By FW staff
WITH dairy management advisers singing the praises of milk from grazed grass, there is a latent demand for April, May and June calving heifers.
But they will have to compete with demand for old cows bought for little money just to churn out a season of summer milk.
Dealers say they can offer super-pedigree heifers for around 500 and claim that, although there is a lot of demand, nothing is happening.
Timothy Garratt, of Rendells, Newton Abbot, says the message for anyone with heifers to sell is not to offer them until as near as possible to calving.
“Farmers are looking for something that will produce without delay. They would rather pay 100 or even 200 more to have an animal in June, than pay for it now.”
Prices are currently lower than they were at the same time last year, but Mr Garratt says that they can be moved as long as they are good quality.
He expects over-all prices to improve.
“Theres going to be quite a shortage in a little bit. A lot of specialist heifer rearers have given up, even though the shortage is not yet evident.”
Another influence with a built-in time delay is the drop in number of dairy inseminations, brought on by zero recovery for pure dairy calves.
The dynamics of buying have also changed, with the main customers now being large dairy herds, rather than the 50-cow flying herd using a beef bull.
“That kind of farm is rapidly going out of fashion,” says Mr Garratt.
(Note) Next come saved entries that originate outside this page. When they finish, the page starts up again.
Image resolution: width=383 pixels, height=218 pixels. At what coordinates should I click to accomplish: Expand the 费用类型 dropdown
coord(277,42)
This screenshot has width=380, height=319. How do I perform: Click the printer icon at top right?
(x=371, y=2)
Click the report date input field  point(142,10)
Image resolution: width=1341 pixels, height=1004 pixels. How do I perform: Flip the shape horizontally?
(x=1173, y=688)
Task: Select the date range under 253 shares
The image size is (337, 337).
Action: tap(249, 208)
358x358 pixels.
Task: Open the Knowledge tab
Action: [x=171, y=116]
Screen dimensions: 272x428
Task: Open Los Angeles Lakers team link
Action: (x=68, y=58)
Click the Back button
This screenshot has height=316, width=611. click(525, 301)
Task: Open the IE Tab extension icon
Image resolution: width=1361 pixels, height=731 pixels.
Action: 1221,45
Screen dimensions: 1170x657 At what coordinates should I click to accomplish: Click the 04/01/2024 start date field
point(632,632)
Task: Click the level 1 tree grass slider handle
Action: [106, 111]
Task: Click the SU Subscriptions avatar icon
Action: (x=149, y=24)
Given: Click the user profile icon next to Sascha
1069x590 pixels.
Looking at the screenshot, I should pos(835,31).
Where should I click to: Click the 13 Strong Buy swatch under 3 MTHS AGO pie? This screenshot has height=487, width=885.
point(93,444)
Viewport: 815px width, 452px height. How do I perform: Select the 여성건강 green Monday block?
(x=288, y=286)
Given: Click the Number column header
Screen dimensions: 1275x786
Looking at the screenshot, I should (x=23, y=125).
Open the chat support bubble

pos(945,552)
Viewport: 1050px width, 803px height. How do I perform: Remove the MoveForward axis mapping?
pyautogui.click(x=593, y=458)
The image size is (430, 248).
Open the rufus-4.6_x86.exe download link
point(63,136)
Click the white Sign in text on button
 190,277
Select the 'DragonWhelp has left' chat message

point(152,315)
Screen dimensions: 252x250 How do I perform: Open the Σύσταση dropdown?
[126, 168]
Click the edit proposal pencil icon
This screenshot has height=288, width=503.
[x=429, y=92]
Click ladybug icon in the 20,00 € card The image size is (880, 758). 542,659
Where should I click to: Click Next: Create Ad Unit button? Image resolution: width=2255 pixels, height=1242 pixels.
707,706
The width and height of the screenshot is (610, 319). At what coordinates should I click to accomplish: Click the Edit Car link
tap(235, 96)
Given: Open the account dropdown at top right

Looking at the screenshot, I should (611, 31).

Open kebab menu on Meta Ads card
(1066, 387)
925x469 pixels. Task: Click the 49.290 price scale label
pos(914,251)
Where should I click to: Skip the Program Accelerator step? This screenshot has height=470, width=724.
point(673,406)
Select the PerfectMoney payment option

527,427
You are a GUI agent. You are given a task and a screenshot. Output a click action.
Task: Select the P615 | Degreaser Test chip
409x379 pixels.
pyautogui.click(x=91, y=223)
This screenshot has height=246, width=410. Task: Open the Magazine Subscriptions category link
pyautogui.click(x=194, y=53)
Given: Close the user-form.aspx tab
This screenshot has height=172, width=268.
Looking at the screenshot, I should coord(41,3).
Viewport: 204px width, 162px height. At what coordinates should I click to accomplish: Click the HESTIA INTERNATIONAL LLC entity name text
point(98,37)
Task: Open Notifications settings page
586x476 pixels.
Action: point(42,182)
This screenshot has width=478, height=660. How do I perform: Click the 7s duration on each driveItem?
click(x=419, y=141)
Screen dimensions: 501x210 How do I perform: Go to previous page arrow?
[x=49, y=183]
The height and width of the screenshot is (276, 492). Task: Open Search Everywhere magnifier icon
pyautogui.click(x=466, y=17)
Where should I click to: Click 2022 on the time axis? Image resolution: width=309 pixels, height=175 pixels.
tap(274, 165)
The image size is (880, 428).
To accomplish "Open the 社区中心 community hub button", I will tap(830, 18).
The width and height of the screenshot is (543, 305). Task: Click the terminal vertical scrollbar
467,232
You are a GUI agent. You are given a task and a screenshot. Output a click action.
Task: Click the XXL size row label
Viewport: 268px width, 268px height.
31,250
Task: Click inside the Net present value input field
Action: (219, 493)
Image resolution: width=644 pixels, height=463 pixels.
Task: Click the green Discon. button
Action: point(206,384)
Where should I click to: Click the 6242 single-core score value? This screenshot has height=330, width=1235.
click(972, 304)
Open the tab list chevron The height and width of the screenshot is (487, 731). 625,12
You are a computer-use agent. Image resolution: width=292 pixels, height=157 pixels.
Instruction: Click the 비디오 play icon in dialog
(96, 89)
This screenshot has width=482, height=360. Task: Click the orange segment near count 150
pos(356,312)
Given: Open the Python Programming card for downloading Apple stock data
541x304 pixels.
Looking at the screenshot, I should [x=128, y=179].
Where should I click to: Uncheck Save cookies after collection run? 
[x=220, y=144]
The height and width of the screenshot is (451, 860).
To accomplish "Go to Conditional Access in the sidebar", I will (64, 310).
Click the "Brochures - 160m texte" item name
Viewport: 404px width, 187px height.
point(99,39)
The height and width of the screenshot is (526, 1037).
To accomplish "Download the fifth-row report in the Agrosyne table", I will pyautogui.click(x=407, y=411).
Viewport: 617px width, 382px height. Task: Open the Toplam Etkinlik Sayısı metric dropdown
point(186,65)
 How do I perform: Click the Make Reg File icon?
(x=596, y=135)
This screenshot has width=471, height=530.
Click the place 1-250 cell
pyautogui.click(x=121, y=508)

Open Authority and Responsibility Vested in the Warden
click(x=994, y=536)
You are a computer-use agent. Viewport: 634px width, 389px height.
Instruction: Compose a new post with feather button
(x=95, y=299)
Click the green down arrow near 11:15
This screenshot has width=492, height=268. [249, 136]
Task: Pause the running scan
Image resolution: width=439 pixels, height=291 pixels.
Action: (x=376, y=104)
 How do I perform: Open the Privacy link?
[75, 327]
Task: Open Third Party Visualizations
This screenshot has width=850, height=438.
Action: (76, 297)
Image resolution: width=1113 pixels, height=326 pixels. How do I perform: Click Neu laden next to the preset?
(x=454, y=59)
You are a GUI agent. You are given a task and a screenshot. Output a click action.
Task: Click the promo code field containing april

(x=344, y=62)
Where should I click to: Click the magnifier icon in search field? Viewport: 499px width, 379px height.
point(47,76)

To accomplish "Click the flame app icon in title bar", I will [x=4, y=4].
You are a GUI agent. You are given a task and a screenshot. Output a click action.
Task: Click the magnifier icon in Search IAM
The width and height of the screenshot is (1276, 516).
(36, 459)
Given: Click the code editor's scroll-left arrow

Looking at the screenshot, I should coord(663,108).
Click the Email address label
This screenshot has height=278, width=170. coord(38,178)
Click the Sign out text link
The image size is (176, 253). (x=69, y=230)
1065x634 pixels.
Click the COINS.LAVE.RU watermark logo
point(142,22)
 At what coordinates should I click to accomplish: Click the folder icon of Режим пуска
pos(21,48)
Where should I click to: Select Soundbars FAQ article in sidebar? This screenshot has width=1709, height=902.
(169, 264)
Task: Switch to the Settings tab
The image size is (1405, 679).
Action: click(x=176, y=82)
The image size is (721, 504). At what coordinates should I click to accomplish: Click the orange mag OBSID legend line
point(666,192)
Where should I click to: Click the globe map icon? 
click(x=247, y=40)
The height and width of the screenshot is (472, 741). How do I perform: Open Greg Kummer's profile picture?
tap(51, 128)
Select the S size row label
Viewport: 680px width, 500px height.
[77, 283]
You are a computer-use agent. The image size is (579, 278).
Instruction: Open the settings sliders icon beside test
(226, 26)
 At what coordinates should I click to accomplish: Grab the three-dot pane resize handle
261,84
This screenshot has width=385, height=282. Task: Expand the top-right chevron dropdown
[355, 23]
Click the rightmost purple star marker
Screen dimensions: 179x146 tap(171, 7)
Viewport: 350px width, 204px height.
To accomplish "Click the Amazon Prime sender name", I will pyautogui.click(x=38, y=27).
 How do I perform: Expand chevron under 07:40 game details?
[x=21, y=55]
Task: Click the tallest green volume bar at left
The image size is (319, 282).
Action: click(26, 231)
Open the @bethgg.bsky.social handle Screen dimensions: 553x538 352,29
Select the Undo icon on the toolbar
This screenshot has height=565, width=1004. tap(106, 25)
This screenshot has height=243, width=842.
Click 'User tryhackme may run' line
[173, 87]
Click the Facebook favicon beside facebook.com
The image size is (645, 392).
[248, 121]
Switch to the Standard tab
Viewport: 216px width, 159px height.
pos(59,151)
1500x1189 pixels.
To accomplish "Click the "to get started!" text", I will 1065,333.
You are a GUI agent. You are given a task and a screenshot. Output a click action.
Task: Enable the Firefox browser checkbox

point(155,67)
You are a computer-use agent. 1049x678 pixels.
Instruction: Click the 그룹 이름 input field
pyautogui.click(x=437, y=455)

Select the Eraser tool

On the other hand, David Millard, of Cooper & Tanner, Frome, says July, August and even September calvers are selling as well as anything.
The best are making 550-600, but thats barely half what they were making two or three years ago.
To anyone hoping to capitalise on a few surplus replacements he says: “Keep them and calve them down, if you have the facilities, then sell them freshly calved.
“Otherwise, sell them at least a month before calving.”